Re: [GIT] Security subsystem upate for 3.18

[Paul Moore <pmoore@redhat.com>]

On Sunday, October 12, 2014 11:50:41 AM Linus Torvalds wrote:
> 
> Examples of *good* reasons to do a back-merge:
> 
>  - the code was developed on a really ancient tree, and is *so*
> out-of-date that not only are there conflicts, they are complicated
> and might be more than simple data conflicts - semantic changes etc
> that you as a submaintainer might be better off handlng the merge of,
> since you presumably know the code you are merging intimately.
> 
>    Note: you may know your code intimately, but maybe you don't know
> the other changes intimately, and maybe the top-level maintainer is
> actually better at merging (possibly because that maintainer does 10+
> merges a day at times). So "a few conflicts" is not necessarily a good
> reason in itself, but there are certainly cases where things just get
> so ugly that "break the rules" is a very valid approach.
> 
>  - you actively need infrastructure from newer versions, so you need
> to merge an upstream kernel for further development.
> 
>    Even this is often questionable, but it's one of the best reasons
> to do back-merges.

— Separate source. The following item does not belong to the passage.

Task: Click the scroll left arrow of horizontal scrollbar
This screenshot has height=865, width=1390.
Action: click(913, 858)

However, if so, that back-merge should very much
> spell out the exact reason why the merge was needed (not just "needed
> upstream features" in general, but what particular features were
> needed etc).
> 
>  - and hey, as with so many (all) kernel development rules, I don't
> actually want people to think that the rules are completely hard.
> Mistakes happen, shit happens, things go wrong, whatever.

Okay, understood.  I suppose I was hoping to see something a little less 
subjective (?), if for no other reason than to avoid the "what the hell?!" 
moments.  However, like you said, development is messy, and it's probably 
naive to try and force too rigid a process.

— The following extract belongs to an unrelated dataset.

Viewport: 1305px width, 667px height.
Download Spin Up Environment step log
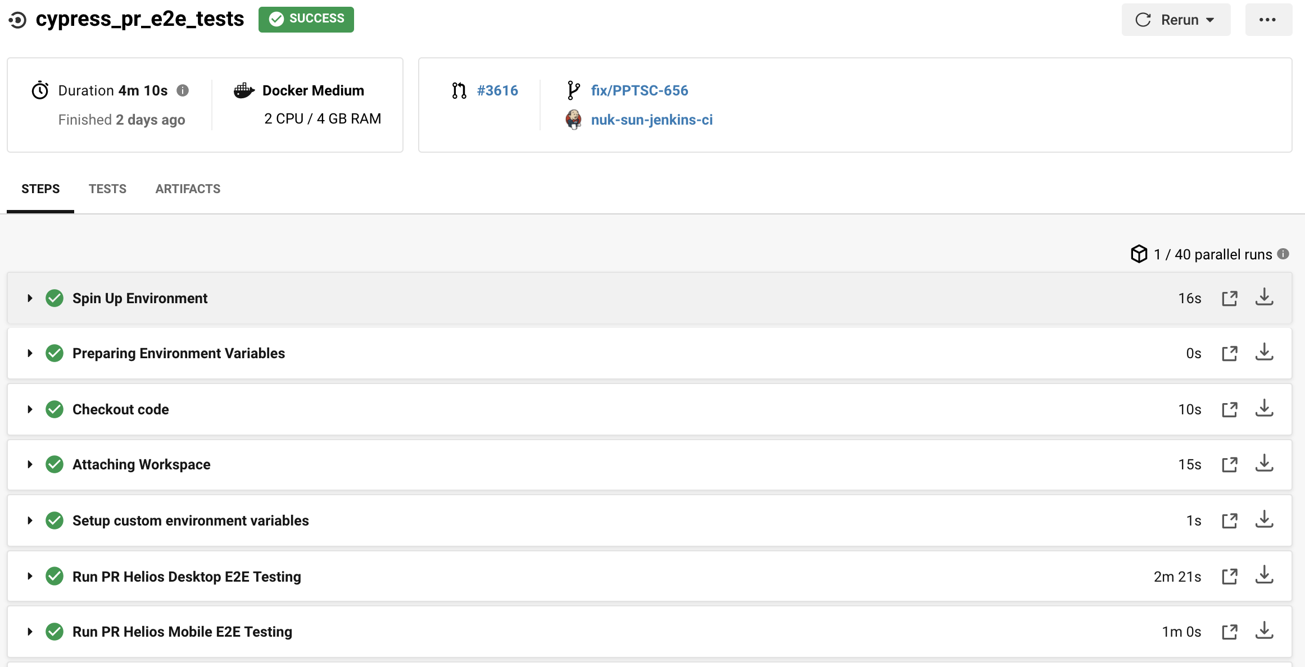pyautogui.click(x=1264, y=298)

I'll stop back merging each new release without a valid reason.  I suspect 
there will be disagreements at points in the future about if the merge was 
truly warranted, but at least that is a step in the right direction.

Regardless, sorry for the problems this time around, hopefully things will be 
smoother in the future.

On Sunday, October 12, 2014 12:01:25 PM Linus Torvalds wrote:
> One more comment on this..
> 
> On Sun, Oct 12, 2014 at 11:50 AM, Linus Torvalds
> 
> <torvalds@linux-foundation.org> wrote:
> >  - you actively need infrastructure from newer versions, so you need
> > to merge an upstream kernel for further development.
> > 
> >    Even this is often questionable, but it's one of the best reasons
> > to do back-merges. However, if so, that back-merge should very much
> > spell out the exact reason why the merge was needed (not just "needed
> > upstream features" in general, but what particular features were
> > needed etc).
> 
> Btw, rather than merge from upstream, a better way is often to simply
> start a new development branch. If you need a particular new feature,
> you're *likely* to start doing new development rather than continuing
> on some previous development, so it's often a good time to simply
> create a new feature branch.

Aside from my own patches/work, I've tried to keep a single, continuous 
development branch (next) that can be used by others for SELinux development, 
in the linux-next tree, and by James via pull requests.  Unless this becomes 
to difficult to manage without regular back-merges (and I don't think this 
would be the case), I'd just assume keep this approach.

-Paul

-- 
paul moore
security and virtualization @ redhat